[Dati del compito]:

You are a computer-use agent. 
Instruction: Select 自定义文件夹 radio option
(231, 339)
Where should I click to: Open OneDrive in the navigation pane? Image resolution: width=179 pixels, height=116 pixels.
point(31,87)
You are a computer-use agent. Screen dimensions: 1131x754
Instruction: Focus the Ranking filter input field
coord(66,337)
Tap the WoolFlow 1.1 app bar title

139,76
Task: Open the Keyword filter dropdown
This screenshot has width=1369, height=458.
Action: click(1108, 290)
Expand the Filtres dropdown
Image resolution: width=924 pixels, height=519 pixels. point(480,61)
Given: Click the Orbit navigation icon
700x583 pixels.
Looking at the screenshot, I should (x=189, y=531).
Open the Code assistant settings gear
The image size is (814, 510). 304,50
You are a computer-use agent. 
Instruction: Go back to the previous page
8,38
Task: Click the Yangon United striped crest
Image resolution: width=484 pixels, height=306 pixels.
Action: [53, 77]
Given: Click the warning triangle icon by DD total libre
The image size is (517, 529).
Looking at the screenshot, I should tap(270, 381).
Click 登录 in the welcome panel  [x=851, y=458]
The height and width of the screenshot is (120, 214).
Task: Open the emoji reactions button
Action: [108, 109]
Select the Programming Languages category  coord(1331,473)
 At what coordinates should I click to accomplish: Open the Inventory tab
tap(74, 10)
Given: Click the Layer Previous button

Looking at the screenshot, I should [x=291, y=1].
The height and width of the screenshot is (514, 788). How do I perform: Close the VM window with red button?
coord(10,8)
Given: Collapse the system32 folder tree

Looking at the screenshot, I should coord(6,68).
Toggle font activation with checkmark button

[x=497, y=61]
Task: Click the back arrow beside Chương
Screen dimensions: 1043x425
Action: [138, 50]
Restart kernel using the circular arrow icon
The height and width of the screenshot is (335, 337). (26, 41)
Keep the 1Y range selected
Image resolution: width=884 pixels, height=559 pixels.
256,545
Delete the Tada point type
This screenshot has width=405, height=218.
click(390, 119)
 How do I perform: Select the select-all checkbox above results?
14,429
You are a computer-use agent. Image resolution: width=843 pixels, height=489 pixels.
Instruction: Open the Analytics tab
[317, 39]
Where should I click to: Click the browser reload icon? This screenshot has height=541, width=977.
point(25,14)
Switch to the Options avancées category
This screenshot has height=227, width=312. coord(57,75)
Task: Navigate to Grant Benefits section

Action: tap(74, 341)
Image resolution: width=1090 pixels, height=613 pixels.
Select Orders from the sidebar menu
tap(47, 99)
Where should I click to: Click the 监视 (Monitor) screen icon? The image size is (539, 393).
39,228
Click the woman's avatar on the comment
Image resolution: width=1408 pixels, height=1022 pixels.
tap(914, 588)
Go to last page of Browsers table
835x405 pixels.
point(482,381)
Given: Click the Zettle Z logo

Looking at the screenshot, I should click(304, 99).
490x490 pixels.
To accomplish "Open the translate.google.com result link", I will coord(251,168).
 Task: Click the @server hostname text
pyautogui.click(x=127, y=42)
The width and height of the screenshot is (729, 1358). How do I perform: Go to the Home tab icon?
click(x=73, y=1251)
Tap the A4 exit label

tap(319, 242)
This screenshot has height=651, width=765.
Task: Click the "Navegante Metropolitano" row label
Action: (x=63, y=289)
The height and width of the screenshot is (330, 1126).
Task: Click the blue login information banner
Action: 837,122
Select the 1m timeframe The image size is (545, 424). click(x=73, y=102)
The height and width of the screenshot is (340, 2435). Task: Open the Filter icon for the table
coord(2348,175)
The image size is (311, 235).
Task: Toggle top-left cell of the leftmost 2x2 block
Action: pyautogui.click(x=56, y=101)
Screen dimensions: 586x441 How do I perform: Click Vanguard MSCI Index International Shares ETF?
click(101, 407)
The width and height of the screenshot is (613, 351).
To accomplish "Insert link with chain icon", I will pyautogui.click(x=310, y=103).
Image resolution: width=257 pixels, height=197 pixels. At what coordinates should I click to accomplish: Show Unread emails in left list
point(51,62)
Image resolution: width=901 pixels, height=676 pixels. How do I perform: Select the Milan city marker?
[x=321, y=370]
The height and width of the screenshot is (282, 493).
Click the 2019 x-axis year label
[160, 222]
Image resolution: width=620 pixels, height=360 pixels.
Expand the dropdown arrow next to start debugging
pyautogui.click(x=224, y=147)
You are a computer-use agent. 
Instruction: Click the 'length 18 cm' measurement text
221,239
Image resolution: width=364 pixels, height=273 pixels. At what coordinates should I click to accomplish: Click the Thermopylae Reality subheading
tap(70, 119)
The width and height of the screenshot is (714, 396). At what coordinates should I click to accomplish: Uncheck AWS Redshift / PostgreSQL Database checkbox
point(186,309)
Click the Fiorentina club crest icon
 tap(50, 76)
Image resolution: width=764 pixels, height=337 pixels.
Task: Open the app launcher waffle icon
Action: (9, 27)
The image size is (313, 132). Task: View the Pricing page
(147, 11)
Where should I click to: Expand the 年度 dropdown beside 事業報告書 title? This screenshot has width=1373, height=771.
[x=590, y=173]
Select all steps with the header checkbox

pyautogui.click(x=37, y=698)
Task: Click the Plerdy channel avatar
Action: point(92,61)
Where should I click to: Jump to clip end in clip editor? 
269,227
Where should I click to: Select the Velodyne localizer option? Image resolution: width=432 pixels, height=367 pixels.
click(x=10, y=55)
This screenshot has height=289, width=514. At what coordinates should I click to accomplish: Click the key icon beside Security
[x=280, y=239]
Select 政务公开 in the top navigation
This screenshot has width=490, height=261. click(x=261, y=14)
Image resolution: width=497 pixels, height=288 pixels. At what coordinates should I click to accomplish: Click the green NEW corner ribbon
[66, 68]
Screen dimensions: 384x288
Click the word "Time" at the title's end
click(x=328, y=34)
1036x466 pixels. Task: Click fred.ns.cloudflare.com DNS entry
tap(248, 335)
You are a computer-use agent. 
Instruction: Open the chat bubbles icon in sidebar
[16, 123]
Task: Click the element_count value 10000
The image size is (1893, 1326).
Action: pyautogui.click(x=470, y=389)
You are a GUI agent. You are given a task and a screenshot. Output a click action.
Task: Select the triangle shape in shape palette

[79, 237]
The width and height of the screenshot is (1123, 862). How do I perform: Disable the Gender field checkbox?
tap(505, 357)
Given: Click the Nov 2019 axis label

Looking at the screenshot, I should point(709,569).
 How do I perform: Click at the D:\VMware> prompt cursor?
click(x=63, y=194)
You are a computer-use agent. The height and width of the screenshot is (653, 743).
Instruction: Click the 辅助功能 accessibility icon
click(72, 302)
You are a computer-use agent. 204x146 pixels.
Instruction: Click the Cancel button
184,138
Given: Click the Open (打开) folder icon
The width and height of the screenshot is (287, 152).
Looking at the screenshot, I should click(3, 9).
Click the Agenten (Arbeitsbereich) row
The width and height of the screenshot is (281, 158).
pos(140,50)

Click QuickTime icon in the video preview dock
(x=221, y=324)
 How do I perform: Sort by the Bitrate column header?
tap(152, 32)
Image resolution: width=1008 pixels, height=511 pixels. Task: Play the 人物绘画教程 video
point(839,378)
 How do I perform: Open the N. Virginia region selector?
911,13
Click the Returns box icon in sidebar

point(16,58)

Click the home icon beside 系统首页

[Da fare]: Ripeti queste righe senza cambiare nulla, dalla prima all'ultima.

[Output completo]:
You are a computer-use agent. 
Instruction: Select 自定义文件夹 radio option
(231, 339)
Where should I click to: Open OneDrive in the navigation pane? Image resolution: width=179 pixels, height=116 pixels.
point(31,87)
You are a computer-use agent. Screen dimensions: 1131x754
Instruction: Focus the Ranking filter input field
coord(66,337)
Tap the WoolFlow 1.1 app bar title

139,76
Task: Open the Keyword filter dropdown
This screenshot has width=1369, height=458.
Action: click(1108, 290)
Expand the Filtres dropdown
Image resolution: width=924 pixels, height=519 pixels. point(480,61)
Given: Click the Orbit navigation icon
700x583 pixels.
Looking at the screenshot, I should (x=189, y=531).
Open the Code assistant settings gear
The image size is (814, 510). 304,50
You are a computer-use agent. 
Instruction: Go back to the previous page
8,38
Task: Click the Yangon United striped crest
Image resolution: width=484 pixels, height=306 pixels.
Action: [53, 77]
Given: Click the warning triangle icon by DD total libre
The image size is (517, 529).
Looking at the screenshot, I should tap(270, 381).
Click 登录 in the welcome panel  [x=851, y=458]
The height and width of the screenshot is (120, 214).
Task: Open the emoji reactions button
Action: [108, 109]
Select the Programming Languages category  coord(1331,473)
 At what coordinates should I click to accomplish: Open the Inventory tab
tap(74, 10)
Given: Click the Layer Previous button

Looking at the screenshot, I should [x=291, y=1].
The height and width of the screenshot is (514, 788). How do I perform: Close the VM window with red button?
coord(10,8)
Given: Collapse the system32 folder tree

Looking at the screenshot, I should coord(6,68).
Toggle font activation with checkmark button

[x=497, y=61]
Task: Click the back arrow beside Chương
Screen dimensions: 1043x425
Action: [138, 50]
Restart kernel using the circular arrow icon
The height and width of the screenshot is (335, 337). (26, 41)
Keep the 1Y range selected
Image resolution: width=884 pixels, height=559 pixels.
256,545
Delete the Tada point type
This screenshot has width=405, height=218.
click(390, 119)
 How do I perform: Select the select-all checkbox above results?
14,429
You are a computer-use agent. Image resolution: width=843 pixels, height=489 pixels.
Instruction: Open the Analytics tab
[317, 39]
Where should I click to: Click the browser reload icon? This screenshot has height=541, width=977.
point(25,14)
Switch to the Options avancées category
This screenshot has height=227, width=312. coord(57,75)
Task: Navigate to Grant Benefits section

Action: tap(74, 341)
Image resolution: width=1090 pixels, height=613 pixels.
Select Orders from the sidebar menu
tap(47, 99)
Where should I click to: Click the 监视 (Monitor) screen icon? The image size is (539, 393).
39,228
Click the woman's avatar on the comment
Image resolution: width=1408 pixels, height=1022 pixels.
tap(914, 588)
Go to last page of Browsers table
835x405 pixels.
point(482,381)
Given: Click the Zettle Z logo

Looking at the screenshot, I should click(304, 99).
490x490 pixels.
To accomplish "Open the translate.google.com result link", I will coord(251,168).
 Task: Click the @server hostname text
pyautogui.click(x=127, y=42)
The width and height of the screenshot is (729, 1358). How do I perform: Go to the Home tab icon?
click(x=73, y=1251)
Tap the A4 exit label

tap(319, 242)
This screenshot has height=651, width=765.
Task: Click the "Navegante Metropolitano" row label
Action: (x=63, y=289)
The height and width of the screenshot is (330, 1126).
Task: Click the blue login information banner
Action: 837,122
Select the 1m timeframe The image size is (545, 424). click(x=73, y=102)
The height and width of the screenshot is (340, 2435). Task: Open the Filter icon for the table
coord(2348,175)
The image size is (311, 235).
Task: Toggle top-left cell of the leftmost 2x2 block
Action: pyautogui.click(x=56, y=101)
Screen dimensions: 586x441 How do I perform: Click Vanguard MSCI Index International Shares ETF?
click(101, 407)
The width and height of the screenshot is (613, 351).
To accomplish "Insert link with chain icon", I will pyautogui.click(x=310, y=103).
Image resolution: width=257 pixels, height=197 pixels. At what coordinates should I click to accomplish: Show Unread emails in left list
point(51,62)
Image resolution: width=901 pixels, height=676 pixels. How do I perform: Select the Milan city marker?
[x=321, y=370]
The height and width of the screenshot is (282, 493).
Click the 2019 x-axis year label
[160, 222]
Image resolution: width=620 pixels, height=360 pixels.
Expand the dropdown arrow next to start debugging
pyautogui.click(x=224, y=147)
You are a computer-use agent. 
Instruction: Click the 'length 18 cm' measurement text
221,239
Image resolution: width=364 pixels, height=273 pixels. At what coordinates should I click to accomplish: Click the Thermopylae Reality subheading
tap(70, 119)
The width and height of the screenshot is (714, 396). At what coordinates should I click to accomplish: Uncheck AWS Redshift / PostgreSQL Database checkbox
point(186,309)
Click the Fiorentina club crest icon
 tap(50, 76)
Image resolution: width=764 pixels, height=337 pixels.
Task: Open the app launcher waffle icon
Action: (9, 27)
The image size is (313, 132). Task: View the Pricing page
(147, 11)
Where should I click to: Expand the 年度 dropdown beside 事業報告書 title? This screenshot has width=1373, height=771.
[x=590, y=173]
Select all steps with the header checkbox

pyautogui.click(x=37, y=698)
Task: Click the Plerdy channel avatar
Action: point(92,61)
Where should I click to: Jump to clip end in clip editor? 
269,227
Where should I click to: Select the Velodyne localizer option? Image resolution: width=432 pixels, height=367 pixels.
click(x=10, y=55)
This screenshot has height=289, width=514. At what coordinates should I click to accomplish: Click the key icon beside Security
[x=280, y=239]
Select 政务公开 in the top navigation
This screenshot has width=490, height=261. click(x=261, y=14)
Image resolution: width=497 pixels, height=288 pixels. At what coordinates should I click to accomplish: Click the green NEW corner ribbon
[66, 68]
Screen dimensions: 384x288
Click the word "Time" at the title's end
click(x=328, y=34)
1036x466 pixels. Task: Click fred.ns.cloudflare.com DNS entry
tap(248, 335)
You are a computer-use agent. 
Instruction: Open the chat bubbles icon in sidebar
[16, 123]
Task: Click the element_count value 10000
The image size is (1893, 1326).
Action: pyautogui.click(x=470, y=389)
You are a GUI agent. You are given a task and a screenshot. Output a click action.
Task: Select the triangle shape in shape palette

[79, 237]
The width and height of the screenshot is (1123, 862). How do I perform: Disable the Gender field checkbox?
tap(505, 357)
Given: Click the Nov 2019 axis label

Looking at the screenshot, I should point(709,569).
 How do I perform: Click at the D:\VMware> prompt cursor?
click(x=63, y=194)
You are a computer-use agent. The height and width of the screenshot is (653, 743).
Instruction: Click the 辅助功能 accessibility icon
click(72, 302)
You are a computer-use agent. 204x146 pixels.
Instruction: Click the Cancel button
184,138
Given: Click the Open (打开) folder icon
The width and height of the screenshot is (287, 152).
Looking at the screenshot, I should click(3, 9).
Click the Agenten (Arbeitsbereich) row
The width and height of the screenshot is (281, 158).
pos(140,50)

Click QuickTime icon in the video preview dock
(x=221, y=324)
 How do I perform: Sort by the Bitrate column header?
tap(152, 32)
Image resolution: width=1008 pixels, height=511 pixels. Task: Play the 人物绘画教程 video
point(839,378)
 How do I perform: Open the N. Virginia region selector?
911,13
Click the Returns box icon in sidebar

point(16,58)

Click the home icon beside 系统首页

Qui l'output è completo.